Eliminating the solvent blocking requirement of interconnection layers in polymer tandem solar cells by thin-film transfer technique

Abstract

Interconnection layers (ICLs) for polymer tandem solar cells reported so far are limited in materials’ choice and layer structure, because of a requirement that the ICLs must prevent the penetration of solvents used for the top cells.
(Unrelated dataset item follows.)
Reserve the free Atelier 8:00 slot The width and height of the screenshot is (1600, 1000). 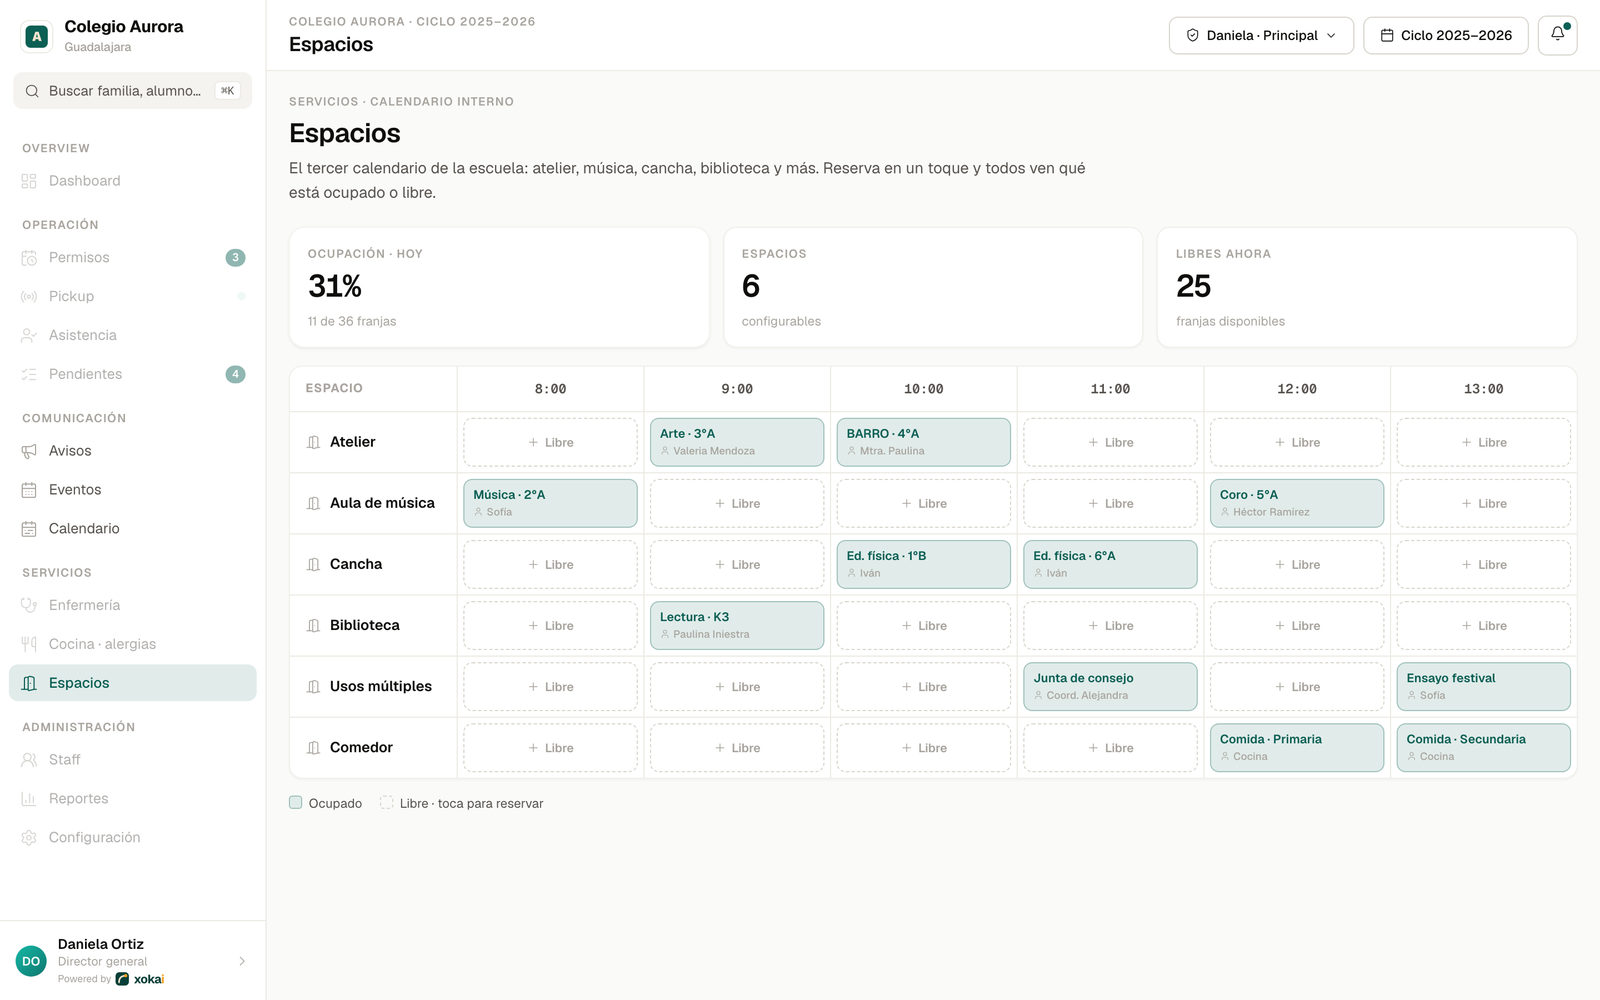coord(550,442)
In this research, it is demonstrated that depositing the active layer of the top subcell using a dry thin-film transfer technique allows for incorporation of an ICL composed of vacuum deposited materials in a polymer tandem cell, providing a large degree of freedom in ICL design. Specifically, a polymer tandem solar cell was fabricated using an ICL composed of bathocuproine:silver/silver islands/1,4,5,8,9,11-hexaazatriphenylene hexacarbonitrile (BCP:Ag/Ag islands/HAT-CN), where the thicknesses of the BCP:Ag and Ag island layers are precisely controlled at the nanoscale to facilitate the transport of electrons generated in the bottom subcell and to ensure their efficient recombination with holes generated in the top subcell. Consequently, the tandem device featuring the optimized ICL, whose active layers are composed of poly(3-hexylthiophene):[6,6]-phenyl-C₆₁-butyric acid methyl ester (P3HT:PC₆₁BM) and poly[2,6-(4,4-bis-(2-ethylhexyl)-4H-cyclopenta[2,1-b;3,4-b′]dithiophene)-alt-4,7-(2,1,3-benzothiadiazole)]:[6,6]-phenyl-C₇₁-butyric acid methyl ester (PCPDTBT:PC₇₁BM), exhibits an open-circuit voltage of 1.20 V, which is equal to the sum of the open-circuit voltages of the two subcells, with a fill factor (FF) of 0.60 almost identical to the FFs of the subcells.